Q6: How can file integrity be verified?

A6: Bintensors calculates a checksum for the file’s byte data, providing each file with a unique identity. This allows distributed networks to validate the checksums of distributed layers, ensuring file integrity and consistency.

Q7: What tensor data types does bintensors support?

A7: Bintensors supports various common tensor data types, including float32, float64, int32, and int64. The function D(x_i) maps tensor types to byte sizes, typically 1, 2, 4, or 8 bytes.

Q8: Does bintensors support tensor data compression?

A8: Currently, the bintensors file format does not explicitly mention compression functionality for tensor data.
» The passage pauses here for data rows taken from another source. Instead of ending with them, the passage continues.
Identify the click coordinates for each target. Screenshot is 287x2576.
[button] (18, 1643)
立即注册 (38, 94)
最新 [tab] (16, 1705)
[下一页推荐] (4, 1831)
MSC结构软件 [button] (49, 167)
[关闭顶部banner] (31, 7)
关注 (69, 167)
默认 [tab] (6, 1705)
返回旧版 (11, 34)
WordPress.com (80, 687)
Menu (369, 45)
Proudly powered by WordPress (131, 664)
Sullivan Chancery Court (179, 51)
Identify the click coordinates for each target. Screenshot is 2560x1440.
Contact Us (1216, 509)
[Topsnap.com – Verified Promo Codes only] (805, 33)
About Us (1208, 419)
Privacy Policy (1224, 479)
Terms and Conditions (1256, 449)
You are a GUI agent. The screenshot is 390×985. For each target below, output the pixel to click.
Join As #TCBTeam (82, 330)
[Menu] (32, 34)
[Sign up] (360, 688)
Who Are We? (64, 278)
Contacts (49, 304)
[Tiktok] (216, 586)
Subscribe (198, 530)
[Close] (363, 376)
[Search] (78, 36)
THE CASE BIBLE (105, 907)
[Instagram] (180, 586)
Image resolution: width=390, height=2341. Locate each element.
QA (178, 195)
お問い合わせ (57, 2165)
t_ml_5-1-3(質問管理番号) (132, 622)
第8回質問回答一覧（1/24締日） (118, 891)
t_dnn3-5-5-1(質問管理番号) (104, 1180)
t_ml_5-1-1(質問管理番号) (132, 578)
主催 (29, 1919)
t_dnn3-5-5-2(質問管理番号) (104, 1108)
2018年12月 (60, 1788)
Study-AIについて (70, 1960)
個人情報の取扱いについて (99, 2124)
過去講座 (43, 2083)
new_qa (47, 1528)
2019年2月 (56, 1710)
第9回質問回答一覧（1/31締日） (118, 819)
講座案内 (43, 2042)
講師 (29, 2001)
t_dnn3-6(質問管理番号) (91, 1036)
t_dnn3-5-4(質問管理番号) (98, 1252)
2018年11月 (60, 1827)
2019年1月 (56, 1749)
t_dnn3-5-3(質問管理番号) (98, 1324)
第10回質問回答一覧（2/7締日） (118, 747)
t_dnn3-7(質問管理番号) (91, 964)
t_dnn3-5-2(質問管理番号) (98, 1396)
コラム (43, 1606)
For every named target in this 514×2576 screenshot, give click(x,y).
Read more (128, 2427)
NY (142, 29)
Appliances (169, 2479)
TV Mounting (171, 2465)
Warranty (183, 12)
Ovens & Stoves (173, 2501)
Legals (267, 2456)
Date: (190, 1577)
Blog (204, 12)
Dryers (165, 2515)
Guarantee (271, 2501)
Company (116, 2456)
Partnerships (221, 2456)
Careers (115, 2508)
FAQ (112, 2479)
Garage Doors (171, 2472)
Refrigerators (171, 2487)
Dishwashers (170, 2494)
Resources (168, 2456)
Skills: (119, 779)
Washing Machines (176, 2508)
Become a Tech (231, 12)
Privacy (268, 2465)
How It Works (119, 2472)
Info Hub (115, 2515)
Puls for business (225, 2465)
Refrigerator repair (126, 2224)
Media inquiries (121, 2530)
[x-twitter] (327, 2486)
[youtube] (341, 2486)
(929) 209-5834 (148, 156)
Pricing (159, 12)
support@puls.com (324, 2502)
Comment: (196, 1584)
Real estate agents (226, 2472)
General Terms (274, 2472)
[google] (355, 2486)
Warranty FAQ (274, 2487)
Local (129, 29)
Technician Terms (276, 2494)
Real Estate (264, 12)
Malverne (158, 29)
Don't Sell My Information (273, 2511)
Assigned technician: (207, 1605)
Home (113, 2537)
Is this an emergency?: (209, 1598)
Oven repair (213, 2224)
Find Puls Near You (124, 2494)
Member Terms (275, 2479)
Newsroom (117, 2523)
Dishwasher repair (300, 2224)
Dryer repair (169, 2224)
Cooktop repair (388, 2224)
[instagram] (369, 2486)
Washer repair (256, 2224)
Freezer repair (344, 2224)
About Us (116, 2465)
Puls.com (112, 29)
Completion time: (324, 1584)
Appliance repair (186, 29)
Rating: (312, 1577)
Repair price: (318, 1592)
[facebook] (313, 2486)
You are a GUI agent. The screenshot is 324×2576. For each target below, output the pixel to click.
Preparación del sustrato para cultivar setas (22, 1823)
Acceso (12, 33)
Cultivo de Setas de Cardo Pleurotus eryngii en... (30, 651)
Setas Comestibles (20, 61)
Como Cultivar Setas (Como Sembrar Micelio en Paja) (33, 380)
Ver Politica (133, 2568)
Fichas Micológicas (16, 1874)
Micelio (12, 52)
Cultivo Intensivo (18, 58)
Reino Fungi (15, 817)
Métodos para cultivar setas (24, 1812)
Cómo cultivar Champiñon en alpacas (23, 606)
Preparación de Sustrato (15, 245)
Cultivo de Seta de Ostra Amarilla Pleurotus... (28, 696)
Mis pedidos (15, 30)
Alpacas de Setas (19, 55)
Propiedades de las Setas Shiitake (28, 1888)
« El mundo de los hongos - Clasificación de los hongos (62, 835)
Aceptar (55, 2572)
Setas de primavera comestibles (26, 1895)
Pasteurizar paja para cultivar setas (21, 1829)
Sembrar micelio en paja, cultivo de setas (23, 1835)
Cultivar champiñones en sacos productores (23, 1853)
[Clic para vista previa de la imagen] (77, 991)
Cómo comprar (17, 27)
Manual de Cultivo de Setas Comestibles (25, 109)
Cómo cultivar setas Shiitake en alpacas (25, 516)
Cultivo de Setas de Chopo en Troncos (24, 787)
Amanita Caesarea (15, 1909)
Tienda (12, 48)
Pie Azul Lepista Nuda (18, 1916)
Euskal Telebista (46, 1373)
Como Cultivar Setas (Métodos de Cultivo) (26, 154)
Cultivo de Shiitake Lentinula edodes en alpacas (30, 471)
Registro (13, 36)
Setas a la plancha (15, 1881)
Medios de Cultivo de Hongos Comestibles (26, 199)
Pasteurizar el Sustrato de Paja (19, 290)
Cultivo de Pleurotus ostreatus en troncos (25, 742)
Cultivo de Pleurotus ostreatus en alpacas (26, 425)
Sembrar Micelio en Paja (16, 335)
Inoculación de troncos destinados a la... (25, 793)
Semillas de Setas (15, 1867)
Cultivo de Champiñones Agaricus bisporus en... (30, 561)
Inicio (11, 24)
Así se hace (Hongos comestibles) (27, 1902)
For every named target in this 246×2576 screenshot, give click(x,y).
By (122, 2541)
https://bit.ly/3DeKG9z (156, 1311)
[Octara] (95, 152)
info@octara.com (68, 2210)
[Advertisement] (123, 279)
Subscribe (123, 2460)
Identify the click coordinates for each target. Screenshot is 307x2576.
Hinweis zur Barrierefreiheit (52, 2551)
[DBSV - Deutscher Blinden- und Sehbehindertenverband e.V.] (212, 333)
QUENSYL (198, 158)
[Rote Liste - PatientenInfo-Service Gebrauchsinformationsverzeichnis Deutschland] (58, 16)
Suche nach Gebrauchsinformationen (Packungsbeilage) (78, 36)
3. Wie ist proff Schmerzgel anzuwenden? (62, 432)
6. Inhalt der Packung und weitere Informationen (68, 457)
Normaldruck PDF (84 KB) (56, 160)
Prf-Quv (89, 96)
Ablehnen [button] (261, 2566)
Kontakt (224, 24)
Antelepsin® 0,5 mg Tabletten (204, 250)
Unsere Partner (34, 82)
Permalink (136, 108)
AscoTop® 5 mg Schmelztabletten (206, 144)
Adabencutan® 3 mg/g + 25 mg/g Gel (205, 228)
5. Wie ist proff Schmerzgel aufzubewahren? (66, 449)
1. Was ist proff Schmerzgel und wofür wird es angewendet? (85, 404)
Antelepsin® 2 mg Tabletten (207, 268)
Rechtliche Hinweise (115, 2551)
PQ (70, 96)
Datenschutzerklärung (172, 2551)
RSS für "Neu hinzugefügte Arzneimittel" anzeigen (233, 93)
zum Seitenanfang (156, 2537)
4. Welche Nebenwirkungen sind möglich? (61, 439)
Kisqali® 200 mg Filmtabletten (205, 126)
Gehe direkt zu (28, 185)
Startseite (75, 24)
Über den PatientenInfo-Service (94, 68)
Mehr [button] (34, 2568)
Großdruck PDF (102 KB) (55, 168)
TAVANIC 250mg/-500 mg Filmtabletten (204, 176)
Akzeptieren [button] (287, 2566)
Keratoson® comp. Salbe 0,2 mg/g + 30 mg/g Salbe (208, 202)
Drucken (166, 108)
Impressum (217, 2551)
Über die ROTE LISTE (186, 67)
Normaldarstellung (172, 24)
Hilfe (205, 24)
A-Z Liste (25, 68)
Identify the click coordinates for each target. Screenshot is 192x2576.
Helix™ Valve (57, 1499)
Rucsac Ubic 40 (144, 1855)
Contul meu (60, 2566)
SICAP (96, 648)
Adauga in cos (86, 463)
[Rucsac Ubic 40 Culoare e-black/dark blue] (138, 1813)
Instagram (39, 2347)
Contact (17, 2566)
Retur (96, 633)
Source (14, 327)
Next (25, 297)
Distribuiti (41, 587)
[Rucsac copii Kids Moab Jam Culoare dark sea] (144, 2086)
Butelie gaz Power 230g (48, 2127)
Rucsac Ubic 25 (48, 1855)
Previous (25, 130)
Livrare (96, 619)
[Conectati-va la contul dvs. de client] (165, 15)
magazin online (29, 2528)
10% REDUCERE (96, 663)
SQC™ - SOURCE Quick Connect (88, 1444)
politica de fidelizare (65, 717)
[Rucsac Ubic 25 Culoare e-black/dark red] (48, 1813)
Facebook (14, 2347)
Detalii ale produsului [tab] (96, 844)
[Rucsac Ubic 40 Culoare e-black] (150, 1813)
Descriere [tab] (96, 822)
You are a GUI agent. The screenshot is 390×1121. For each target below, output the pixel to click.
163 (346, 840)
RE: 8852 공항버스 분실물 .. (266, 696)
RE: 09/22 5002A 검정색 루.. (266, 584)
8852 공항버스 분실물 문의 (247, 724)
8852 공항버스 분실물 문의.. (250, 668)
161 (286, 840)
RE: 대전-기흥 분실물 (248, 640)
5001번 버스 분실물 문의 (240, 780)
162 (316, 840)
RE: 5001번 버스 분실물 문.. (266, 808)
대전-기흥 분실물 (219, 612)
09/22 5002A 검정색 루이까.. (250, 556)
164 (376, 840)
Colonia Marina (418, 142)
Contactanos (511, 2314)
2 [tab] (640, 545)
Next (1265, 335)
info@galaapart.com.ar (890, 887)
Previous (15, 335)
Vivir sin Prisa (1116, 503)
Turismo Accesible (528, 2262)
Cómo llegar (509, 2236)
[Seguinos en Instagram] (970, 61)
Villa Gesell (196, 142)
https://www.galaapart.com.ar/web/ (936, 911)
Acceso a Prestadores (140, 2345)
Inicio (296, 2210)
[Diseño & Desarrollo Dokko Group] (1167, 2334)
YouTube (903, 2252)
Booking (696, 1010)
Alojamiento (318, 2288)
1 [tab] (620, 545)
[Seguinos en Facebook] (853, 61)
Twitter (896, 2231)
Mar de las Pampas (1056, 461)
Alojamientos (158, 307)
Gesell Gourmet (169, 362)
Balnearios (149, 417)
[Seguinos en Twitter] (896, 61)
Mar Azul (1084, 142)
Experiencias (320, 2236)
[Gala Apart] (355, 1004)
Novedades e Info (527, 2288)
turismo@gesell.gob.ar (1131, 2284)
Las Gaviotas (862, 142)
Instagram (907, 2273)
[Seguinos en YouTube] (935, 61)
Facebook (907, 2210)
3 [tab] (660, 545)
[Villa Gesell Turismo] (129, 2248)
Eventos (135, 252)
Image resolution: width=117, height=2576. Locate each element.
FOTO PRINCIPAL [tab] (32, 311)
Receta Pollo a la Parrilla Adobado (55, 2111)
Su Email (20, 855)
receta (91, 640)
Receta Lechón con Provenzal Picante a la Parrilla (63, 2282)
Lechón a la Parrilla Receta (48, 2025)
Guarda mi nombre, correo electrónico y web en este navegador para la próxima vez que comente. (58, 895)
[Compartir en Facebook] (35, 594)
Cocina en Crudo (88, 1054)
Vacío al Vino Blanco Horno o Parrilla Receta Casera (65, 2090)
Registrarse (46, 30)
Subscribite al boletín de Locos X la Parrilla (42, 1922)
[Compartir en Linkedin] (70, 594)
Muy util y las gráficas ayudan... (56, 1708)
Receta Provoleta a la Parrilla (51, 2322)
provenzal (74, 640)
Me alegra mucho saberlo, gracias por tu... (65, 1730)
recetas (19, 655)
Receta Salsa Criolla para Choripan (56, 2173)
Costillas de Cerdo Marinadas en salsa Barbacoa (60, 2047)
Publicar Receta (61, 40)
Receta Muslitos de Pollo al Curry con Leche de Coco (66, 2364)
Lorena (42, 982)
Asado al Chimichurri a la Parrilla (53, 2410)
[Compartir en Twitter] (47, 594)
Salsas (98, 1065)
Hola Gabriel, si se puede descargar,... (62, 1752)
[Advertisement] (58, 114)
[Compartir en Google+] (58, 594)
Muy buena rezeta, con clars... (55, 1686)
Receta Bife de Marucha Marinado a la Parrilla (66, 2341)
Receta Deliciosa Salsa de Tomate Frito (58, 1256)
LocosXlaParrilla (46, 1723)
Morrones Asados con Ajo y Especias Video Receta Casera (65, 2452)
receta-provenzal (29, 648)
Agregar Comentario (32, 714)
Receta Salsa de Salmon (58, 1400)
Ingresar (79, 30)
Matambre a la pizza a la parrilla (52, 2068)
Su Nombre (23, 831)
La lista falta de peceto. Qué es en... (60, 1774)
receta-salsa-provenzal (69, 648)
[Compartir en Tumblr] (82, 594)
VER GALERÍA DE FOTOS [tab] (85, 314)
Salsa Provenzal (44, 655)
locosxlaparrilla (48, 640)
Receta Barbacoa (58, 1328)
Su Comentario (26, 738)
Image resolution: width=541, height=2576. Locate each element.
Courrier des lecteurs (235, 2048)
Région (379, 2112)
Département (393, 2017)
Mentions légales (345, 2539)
It focuses on efficient storage and rapid access to tensor data. However, due to its binary format and compact header data, file sizes are generally smaller compared to text-based formats.

Q9: How to specify the device (CPU or GPU) when using bintensors in Python?

A9: When using the safe_open function in Python with bintensors, you can specify the framework (e.g., “pt” for PyTorch) and the device (e.g., “cpu” or “cuda”). For example:

with safe_open("model.bt", framework="pt", device="cpu") as f:
   for key in f.keys():
       tensors[key] = f.get_tensor(key)

Q10: Does bintensors support dynamic shapes?

A10: Bintensors allows for the storage of tensors with varying shapes. The shape dimensions of each tensor are explicitly recorded in the header data. As long as shape information is consistent during saving and loading, bintensors can support tensors with dynamic shapes.

Future Outlook

As machine learning models continue to grow in size and complexity, the need for efficient, secure, and flexible storage solutions becomes increasingly important. Bintensors, with its compact binary format, fast loading capabilities, and robust security features, presents an attractive option in this field. We anticipate seeing further development and adoption of bintensors within the machine learning community, driving innovation and improvement in model workflows.

Conclusion

This comprehensive guide has covered bintensors, including installation methods, usage examples, file format details, performance benefits, and answers to common questions. We hope this guide helps you grasp the core concepts and practical applications of bintensors. Whether you’re a Rust or Python developer, bintensors offers an efficient and secure solution for model and tensor storage.

By employing a conversational writing style and FAQ section, we aim to address potential questions and smooth the learning process. We encourage you to experiment with bintensors in your projects and explore the optimizations and improvements it can bring to your machine learning workflows.

For more detailed information, please refer to the official bintensors documentation (docs.rs) or visit its GitHub repository (GnosisFoundation/bintensors).